### Stored data
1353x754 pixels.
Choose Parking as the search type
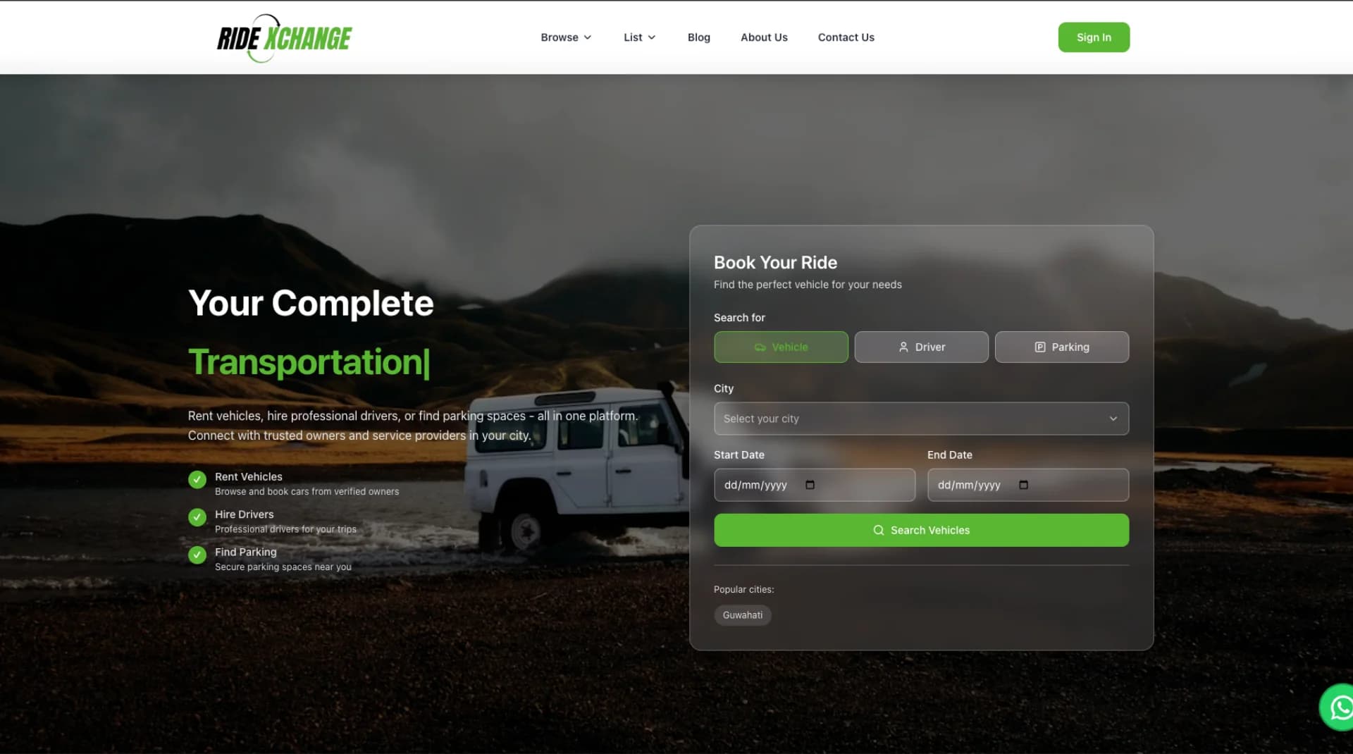tap(1061, 347)
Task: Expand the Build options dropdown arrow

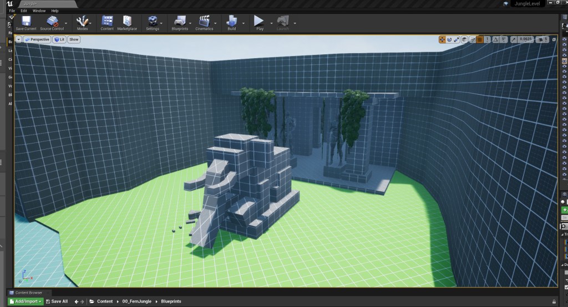Action: pyautogui.click(x=243, y=23)
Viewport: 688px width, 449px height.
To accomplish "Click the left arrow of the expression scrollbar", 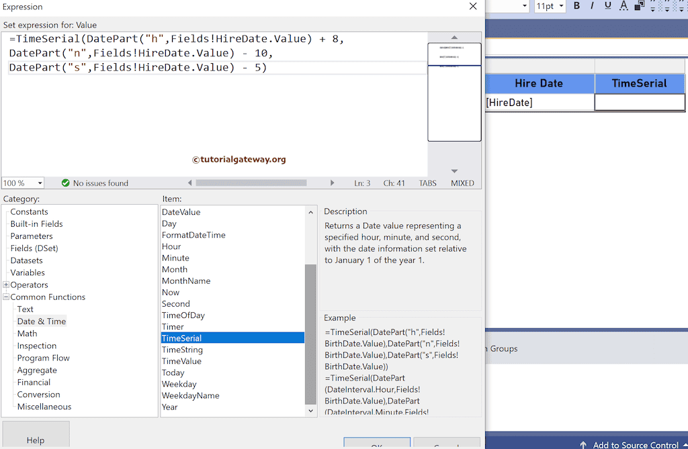I will pyautogui.click(x=190, y=182).
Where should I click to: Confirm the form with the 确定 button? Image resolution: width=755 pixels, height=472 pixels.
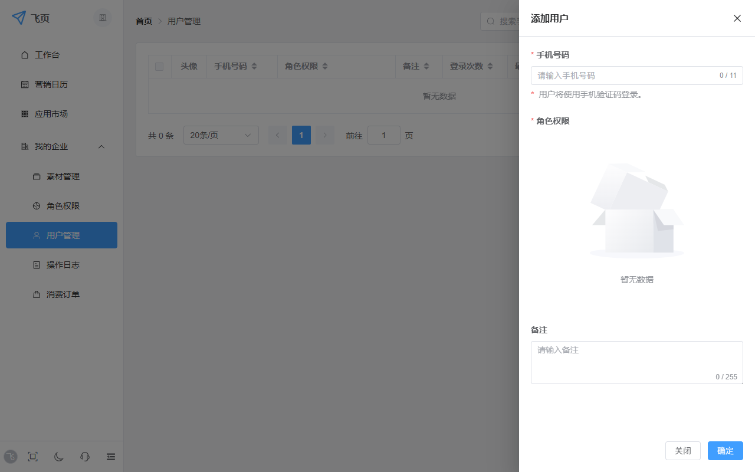[x=725, y=450]
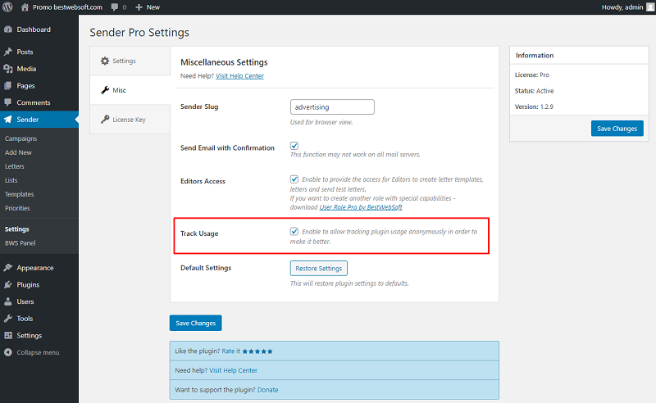
Task: Open the comments bubble icon in admin bar
Action: click(115, 7)
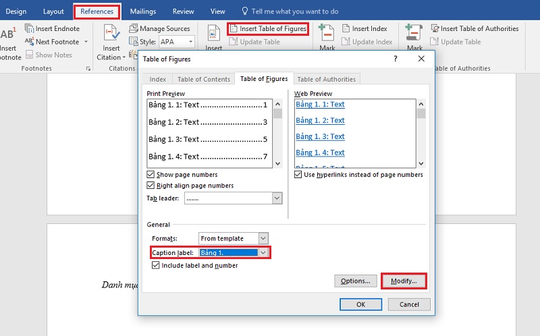Toggle Use hyperlinks instead of page numbers
The height and width of the screenshot is (336, 540).
298,174
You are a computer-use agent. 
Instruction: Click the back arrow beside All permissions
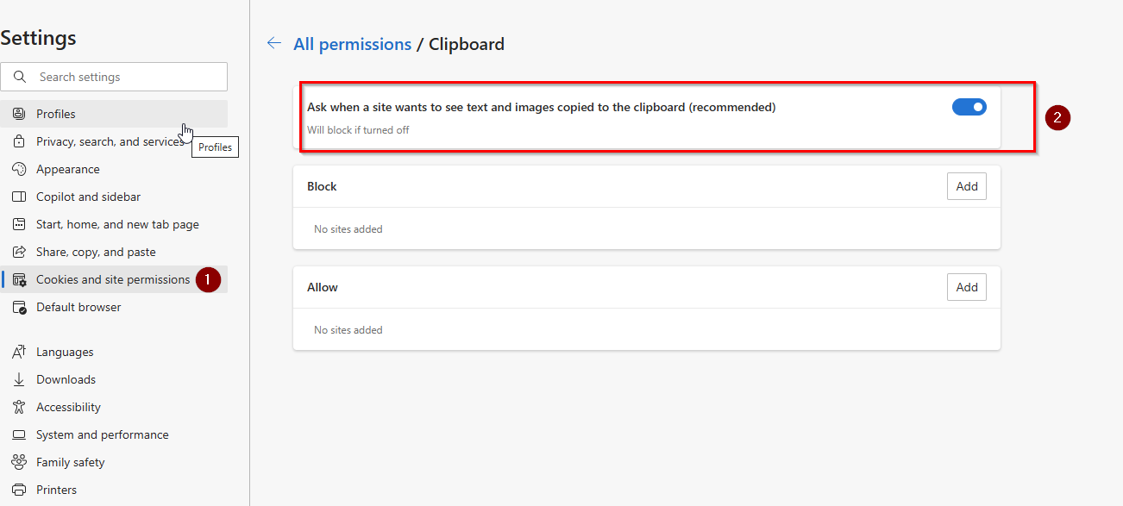274,43
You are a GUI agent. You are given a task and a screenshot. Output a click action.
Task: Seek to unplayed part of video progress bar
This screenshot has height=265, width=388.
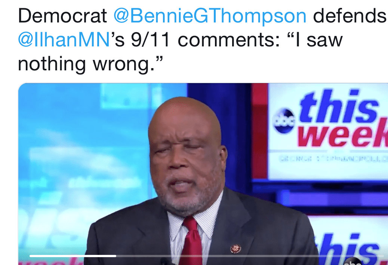click(250, 256)
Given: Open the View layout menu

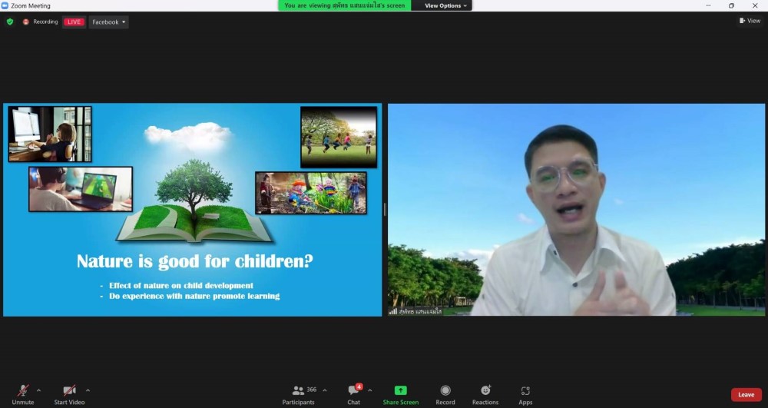Looking at the screenshot, I should pyautogui.click(x=750, y=21).
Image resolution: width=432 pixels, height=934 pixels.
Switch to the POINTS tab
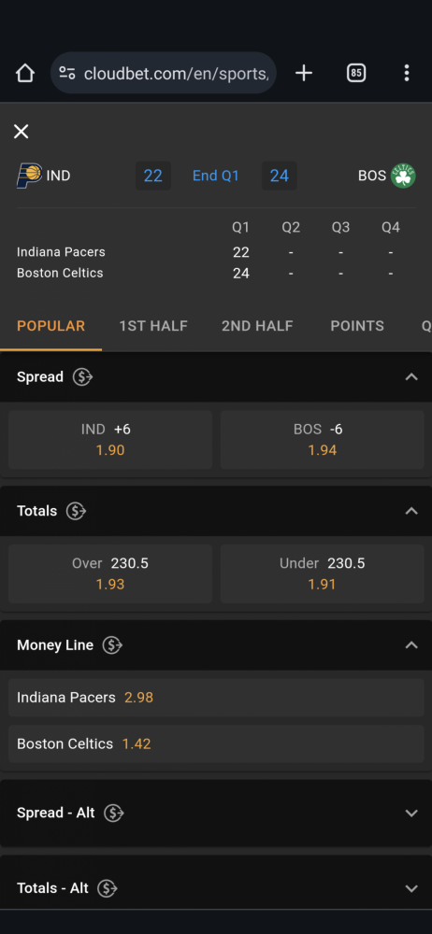pos(357,326)

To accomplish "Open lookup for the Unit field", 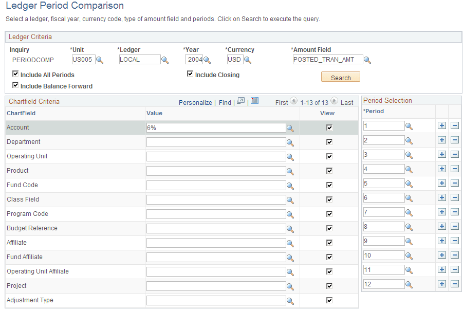I will click(100, 60).
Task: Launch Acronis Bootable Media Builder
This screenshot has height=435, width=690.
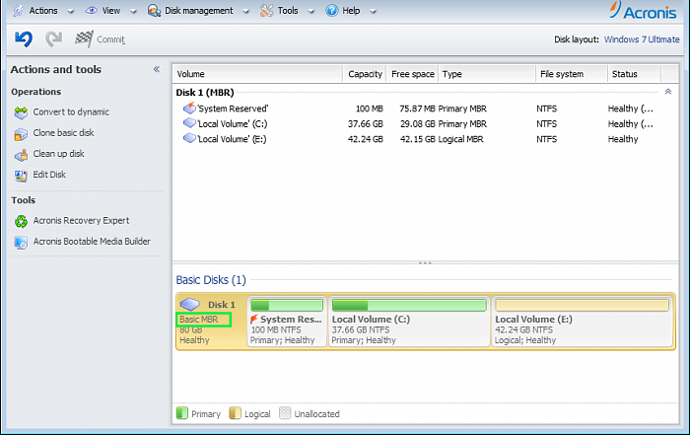Action: [x=92, y=242]
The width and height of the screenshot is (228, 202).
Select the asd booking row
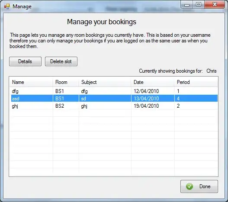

### TASK PROMPT
Using the records above, determine how many lines hold the word "agent", and answer with that figure only.

### ANSWER FOR THE TASK
2